Re: [PATCH bpf-next v3] bpf: arm64: Fix panic due to missing BTI at indirect jump targets

[Xu Kuohai]

On 12/31/2025 2:20 AM, Alexei Starovoitov wrote:
> On Fri, Dec 26, 2025 at 11:49 PM Xu Kuohai <xukuohai@xxxxxxxxxxxxxxx> wrote:
> > From: Xu Kuohai <xukuohai@xxxxxxxxxx>
> >
> > When BTI is enabled, the indirect jump selftest triggers BTI exception:
> >
> > Internal error: Oops - BTI: 0000000036000003 [#1]  SMP
> > ...
> > Call trace:
> >   bpf_prog_2e5f1c71c13ac3e0_big_jump_table+0x54/0xf8 (P)
> >   bpf_prog_run_pin_on_cpu+0x140/0x464
> >   bpf_prog_test_run_syscall+0x274/0x3ac
> >   bpf_prog_test_run+0x224/0x2b0
> >   __sys_bpf+0x4cc/0x5c8
> >   __arm64_sys_bpf+0x7c/0x94
> >   invoke_syscall+0x78/0x20c
> >   el0_svc_common+0x11c/0x1c0
> >   do_el0_svc+0x48/0x58
> >   el0_svc+0x54/0x19c
> >   el0t_64_sync_handler+0x84/0x12c
> >   el0t_64_sync+0x198/0x19c
> >
> > This happens because no BTI instruction is generated by the JIT for
> > indirect jump targets.
> >
> > Fix it by emitting BTI instruction for every possible indirect jump
> > targets when BTI is enabled.
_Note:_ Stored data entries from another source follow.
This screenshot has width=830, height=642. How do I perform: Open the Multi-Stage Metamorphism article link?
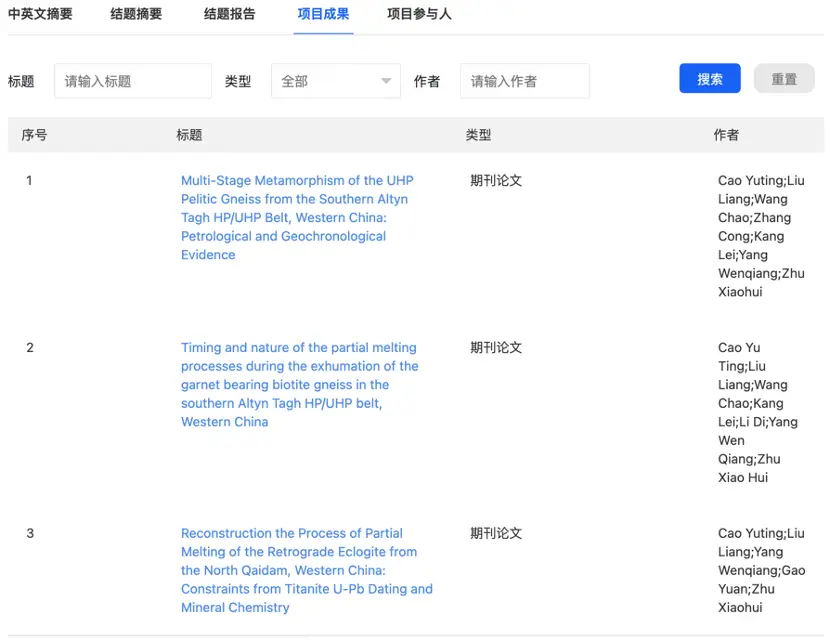[x=294, y=217]
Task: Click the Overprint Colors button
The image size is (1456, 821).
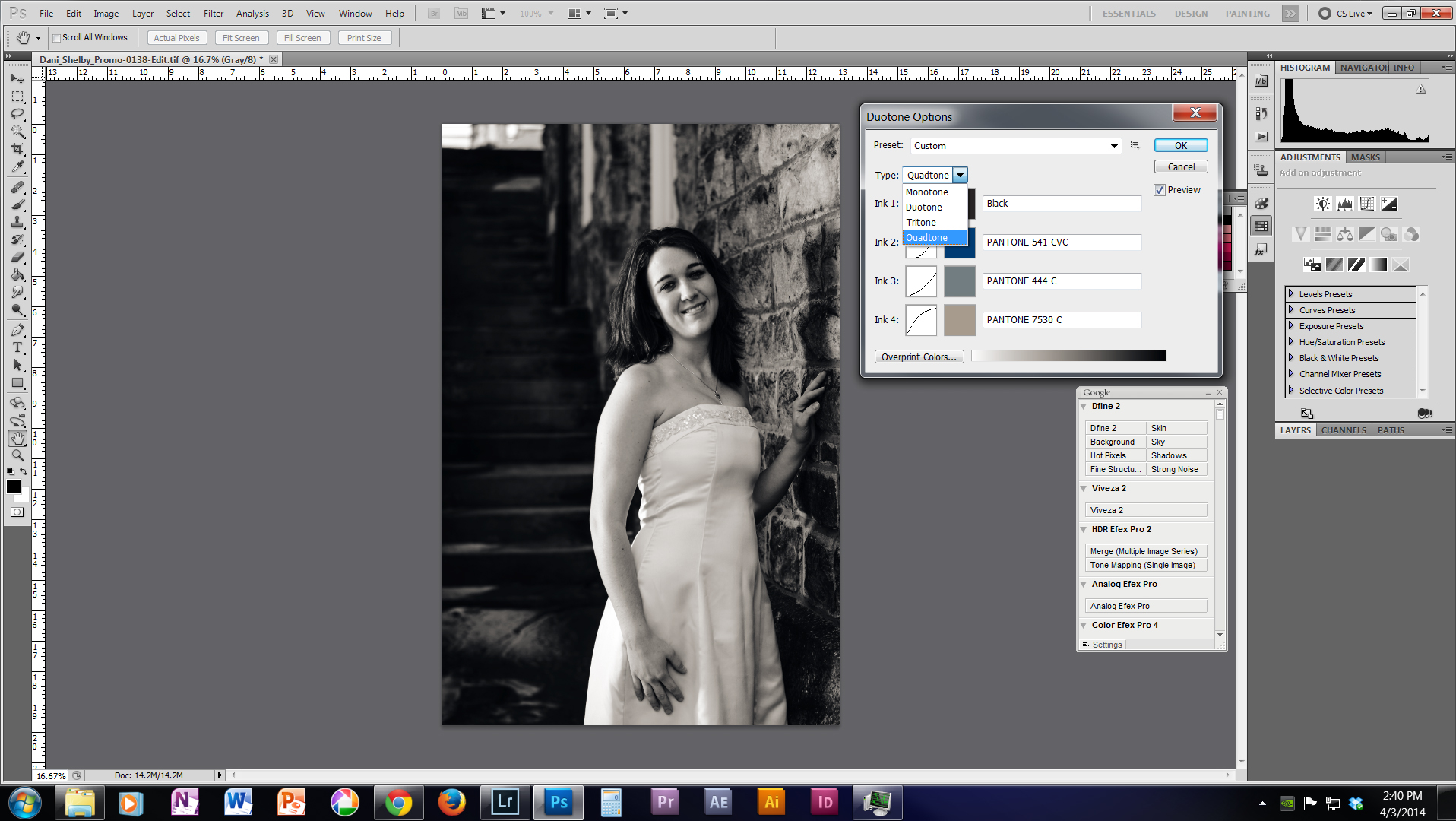Action: pyautogui.click(x=919, y=357)
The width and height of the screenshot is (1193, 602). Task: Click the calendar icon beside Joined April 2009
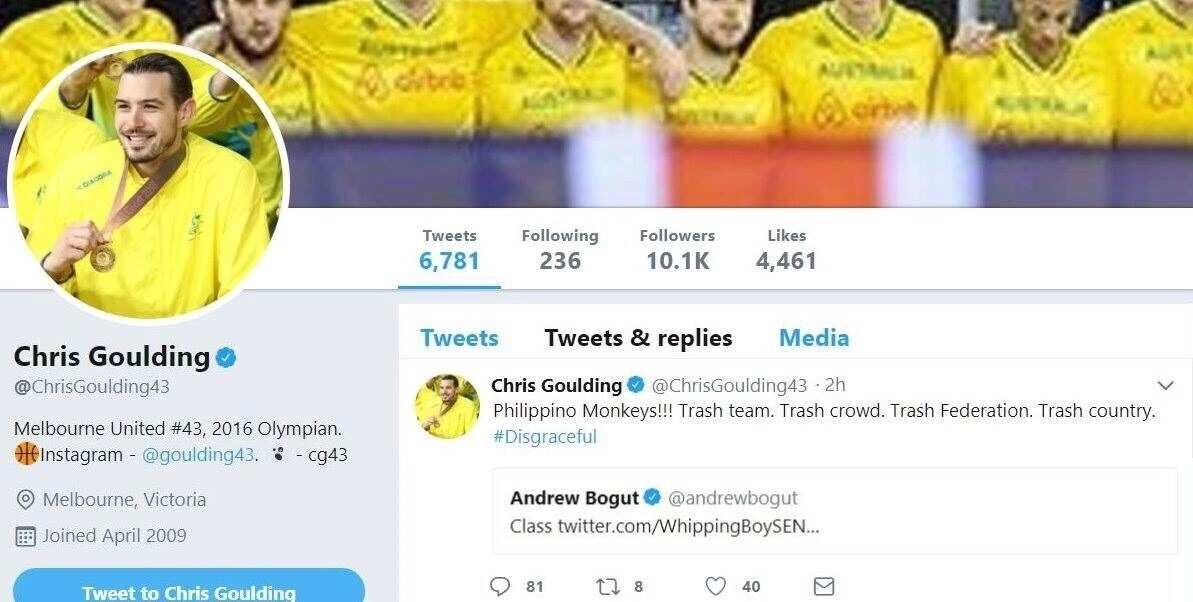pyautogui.click(x=25, y=537)
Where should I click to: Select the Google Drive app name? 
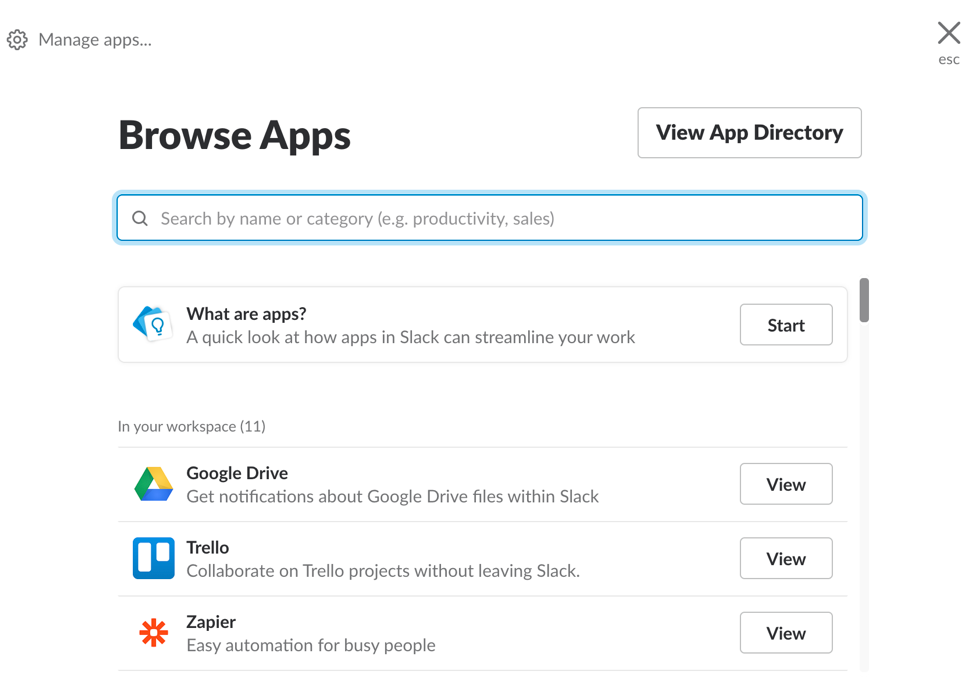pos(237,473)

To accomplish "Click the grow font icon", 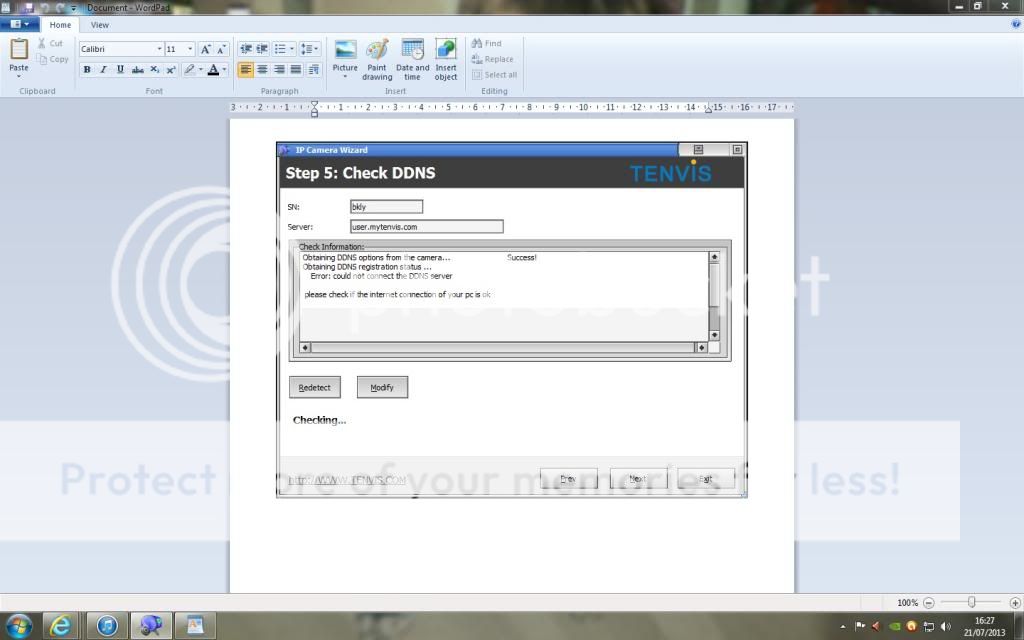I will tap(205, 49).
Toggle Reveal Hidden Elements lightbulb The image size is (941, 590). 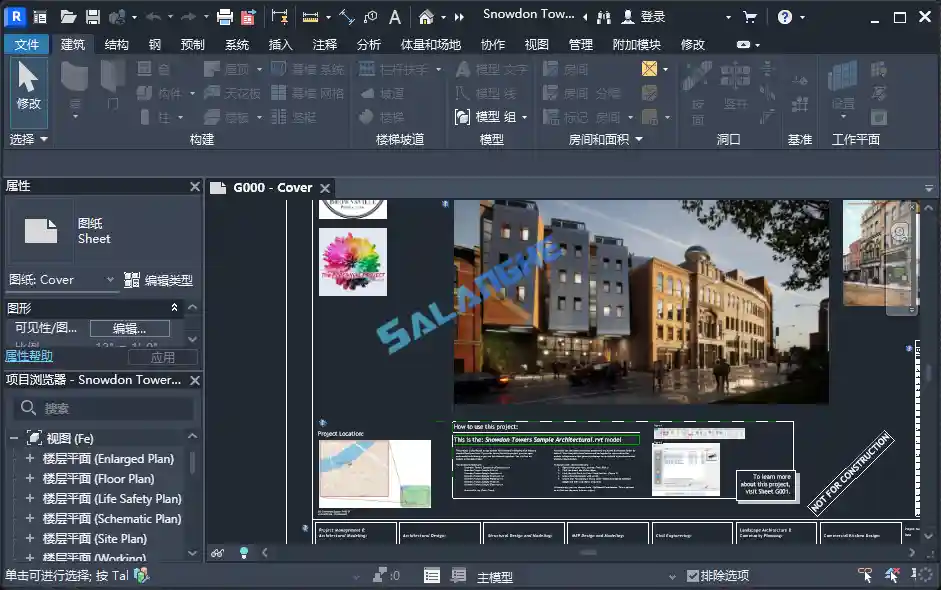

The targets are identified by traversing
> > all instruction arrays of jump table type used by the BPF program,
> > since indirect jump targets can only be read from instruction arrays
> > of jump table type.
>
> earlier you said:
>
> > As Anton noted, even though jump tables are currently the only type
> > of instruction array, users may still create insn_arrays that are not
> > used as jump tables. In such cases, there is no need to emit BTIs.
>
> yes, but it's not worth it to make this micro optimization in JIT.
> If it's in insn_array just emit BTI unconditionally.
> No need to do this filtering.

Hmm, that is what the v1 version does. Please take a look. If it’s okay,
I’ll resend a rebased version.

v1: https://lore.kernel.org/bpf/20251127140318.3944249-1-xukuohai@xxxxxxxxxxxxxxx/

> pw-bot: cr